THOMAS D'URFEY, an author, more generally spoken of by the familiar name of Tom, was descended from an ancient family in France. His parents, being protestants, fled from Rochelle before it was besieged by Lewis XIII. in 1628, and settled at Exeter, where this their son was born, but in what year is uncertain. He was originally bred to the law; but soon finding that profession too saturnine for his volatile and lively genius, he quitted it, to become a devotee of the muses; in which he met with no small success. His dramatic pieces, which are very numerous, were in general well received: yet, within thirty years after his death, there was not one of them on the muster-roll of acting plays; that licentiousness of intrigue, looseness of sentiment, and indelicacy of wit, which were their strongest recommendations to the audiences for whom they were written, having very justly banished them from the stage in the periods of purer taste. Yet are they very far from being totally devoid of merit. The plots are in general busy, intricate, and entertaining; the characters are not ill drawn, although rather too farcical, and the language, if not perfectly correct, yet easy and well adapted for the dialogue of comedy. But what obtained Mr. D'Urfey his greatest reputation, was a peculiarly happy knack he possessed in the writing of satires and irregular odes. Many of these were upon temporary occasions, and were of no little service to the party in whose cause he wrote; which, together with his natural vivacity and good humour, obtained him the favour of great numbers of all ranks and conditions, monarchs themselves not excluded.
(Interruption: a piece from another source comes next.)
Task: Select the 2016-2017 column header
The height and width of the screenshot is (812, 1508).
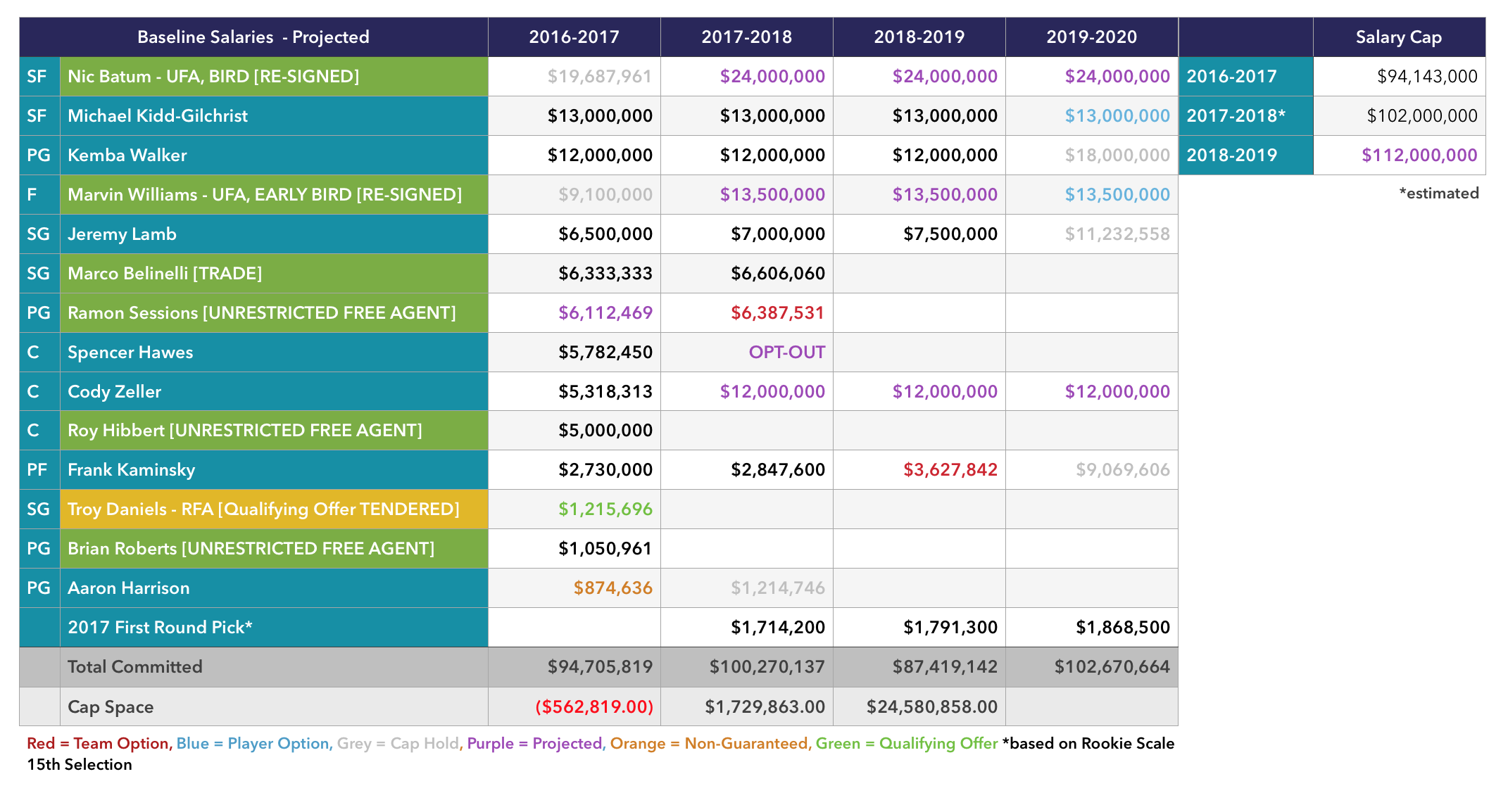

He was strongly attached to the tory interest, and in the latter part of queen Anne's reign had frequently the honour of diverting that princess with witty catches and songs of humour, suited to the spirit of the times, written by himself, and which he sung in a lively and entertaining manner. And the author of the Guardian, who, in No. 67, has given a very humorous account of Mr. D'Urfey, with a view to recommend him to the public notice for a benefitplay, tells us, that he remembered king Charles II. leaning on Tom D'Urfey's shoulder more than once, and humming over a song with him. He used frequently to reside with the earl of Dorset at Knole; where a picture of him, painted by stealth, is still to be seen.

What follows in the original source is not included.